E fui estudando eles mais e mais conforme fui entendendo seus vínculos tanto com os semíticos (o que me levou a começar a estudar as origens da bíblia e da mitologia monoteísta semítica de acordo com a mitologia semítca anterior polteísta), quanto com os gregos clássicos (vide Astarte/Afrodite).
Poucos anos depois de ter lido Odisséia, li a narrativa de Gilgámesh (na sensacional e recente versão brasileira, Jacyntho Lins Brandão merece todos os louros pela tradução comentada que fez — e quero ler a versão dele do Enūma Eliš agora). Li sobre Ea-nasir, um mercador de cobre de má-qualidade dos sumérios que virou um meme na Internet entre os interessados em idade do bronze (sim, esse nicho existe).

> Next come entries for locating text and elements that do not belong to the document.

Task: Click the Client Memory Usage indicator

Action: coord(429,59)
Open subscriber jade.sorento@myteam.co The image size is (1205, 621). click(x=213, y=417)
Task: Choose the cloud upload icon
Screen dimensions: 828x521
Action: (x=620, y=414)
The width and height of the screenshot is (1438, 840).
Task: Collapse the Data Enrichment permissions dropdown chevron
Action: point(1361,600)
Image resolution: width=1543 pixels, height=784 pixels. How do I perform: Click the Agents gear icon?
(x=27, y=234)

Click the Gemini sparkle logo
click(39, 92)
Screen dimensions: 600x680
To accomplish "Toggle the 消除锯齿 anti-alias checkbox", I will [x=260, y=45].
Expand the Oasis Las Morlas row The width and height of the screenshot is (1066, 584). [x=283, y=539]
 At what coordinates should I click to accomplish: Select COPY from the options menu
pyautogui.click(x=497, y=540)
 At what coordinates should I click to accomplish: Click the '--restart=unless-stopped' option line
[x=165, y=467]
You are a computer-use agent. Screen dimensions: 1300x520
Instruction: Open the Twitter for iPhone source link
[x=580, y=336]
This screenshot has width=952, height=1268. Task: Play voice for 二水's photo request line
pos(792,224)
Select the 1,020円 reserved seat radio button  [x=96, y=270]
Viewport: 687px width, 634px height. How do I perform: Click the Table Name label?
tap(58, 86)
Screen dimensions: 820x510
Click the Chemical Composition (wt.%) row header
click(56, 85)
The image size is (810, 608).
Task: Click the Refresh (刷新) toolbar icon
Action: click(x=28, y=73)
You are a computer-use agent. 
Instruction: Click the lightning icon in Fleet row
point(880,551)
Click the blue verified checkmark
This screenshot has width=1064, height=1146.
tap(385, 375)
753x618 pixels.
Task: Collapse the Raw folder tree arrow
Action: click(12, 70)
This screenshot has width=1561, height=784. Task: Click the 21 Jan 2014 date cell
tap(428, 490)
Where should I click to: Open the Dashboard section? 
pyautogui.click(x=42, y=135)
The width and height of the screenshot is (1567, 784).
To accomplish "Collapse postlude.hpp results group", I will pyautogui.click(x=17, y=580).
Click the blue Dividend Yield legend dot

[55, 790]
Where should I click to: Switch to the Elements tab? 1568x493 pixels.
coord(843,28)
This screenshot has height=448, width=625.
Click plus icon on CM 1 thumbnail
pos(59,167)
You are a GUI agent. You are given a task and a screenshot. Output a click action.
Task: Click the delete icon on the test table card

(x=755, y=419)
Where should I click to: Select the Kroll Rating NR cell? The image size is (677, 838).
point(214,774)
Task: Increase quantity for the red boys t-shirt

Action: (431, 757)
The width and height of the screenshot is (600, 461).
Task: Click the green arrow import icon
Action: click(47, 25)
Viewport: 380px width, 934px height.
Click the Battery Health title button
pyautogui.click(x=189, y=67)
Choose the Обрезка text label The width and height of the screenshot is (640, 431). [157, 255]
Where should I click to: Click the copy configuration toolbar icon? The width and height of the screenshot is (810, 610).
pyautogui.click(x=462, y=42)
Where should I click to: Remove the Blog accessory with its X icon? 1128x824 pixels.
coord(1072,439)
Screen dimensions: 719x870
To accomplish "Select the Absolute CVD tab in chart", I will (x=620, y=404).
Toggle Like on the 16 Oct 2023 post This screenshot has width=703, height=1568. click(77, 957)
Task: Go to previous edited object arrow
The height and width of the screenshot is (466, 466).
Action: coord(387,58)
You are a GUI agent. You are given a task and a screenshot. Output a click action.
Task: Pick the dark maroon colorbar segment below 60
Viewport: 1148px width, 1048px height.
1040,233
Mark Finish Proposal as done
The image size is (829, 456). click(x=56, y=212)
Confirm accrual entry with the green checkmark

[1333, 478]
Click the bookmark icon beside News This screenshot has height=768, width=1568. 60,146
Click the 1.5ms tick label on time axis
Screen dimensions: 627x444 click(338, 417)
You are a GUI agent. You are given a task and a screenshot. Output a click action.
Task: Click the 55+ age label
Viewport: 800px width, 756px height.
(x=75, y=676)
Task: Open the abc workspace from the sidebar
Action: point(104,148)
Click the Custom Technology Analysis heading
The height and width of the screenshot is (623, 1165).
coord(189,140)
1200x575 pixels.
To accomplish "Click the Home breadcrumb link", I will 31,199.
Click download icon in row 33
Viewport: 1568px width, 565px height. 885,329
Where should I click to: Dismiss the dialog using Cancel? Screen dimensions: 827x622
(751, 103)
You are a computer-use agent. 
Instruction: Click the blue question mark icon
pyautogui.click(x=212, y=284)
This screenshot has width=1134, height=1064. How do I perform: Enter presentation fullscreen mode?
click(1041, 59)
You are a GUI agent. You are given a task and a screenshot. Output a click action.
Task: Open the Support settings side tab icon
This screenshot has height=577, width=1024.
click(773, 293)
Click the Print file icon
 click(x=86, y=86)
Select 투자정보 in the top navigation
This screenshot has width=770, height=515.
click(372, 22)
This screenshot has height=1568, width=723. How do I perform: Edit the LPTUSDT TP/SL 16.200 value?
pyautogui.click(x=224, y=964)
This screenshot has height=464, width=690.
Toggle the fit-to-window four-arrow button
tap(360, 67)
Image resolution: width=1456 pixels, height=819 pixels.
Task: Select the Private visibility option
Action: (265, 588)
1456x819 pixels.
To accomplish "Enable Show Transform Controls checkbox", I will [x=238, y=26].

Ele é talvez a pessoa comum mais antiga da história do mundo a ser nomeada… Numa plaquinha de um de seus clientes reclamando que a qualidade do cobre que Ea-nasir estava vendendo era horrível.

E achei, finalmente, Enheduana.
Os textos sumérios ficaram embaixo da terra por milênios. Sobreviram muito bem, muito melhor do que textos em papiro sobreviveriam, porque foram escritos em tábuas de argila que são resistentes. Se um incêndio acontecesse na biblioteca de Alexandria, adeus para tudo lá dentro. Se um incêndio acontecesse numa biblioteca em Ur, as tabuinhas endureciam e viravam basicamente imortais, resistentes ao clima do deserto, guardadas embaixo da terra esperando algum desocupado cavar fundo o suficiente para encontrá-las.
A partir dos séculos dezoito e dezenove, o iluminismo estruturou um séquito particular de desocupados o suficiente, os acadêmicos e arqueólogos que começaram a achar toda a literatura suméria que temos hoje.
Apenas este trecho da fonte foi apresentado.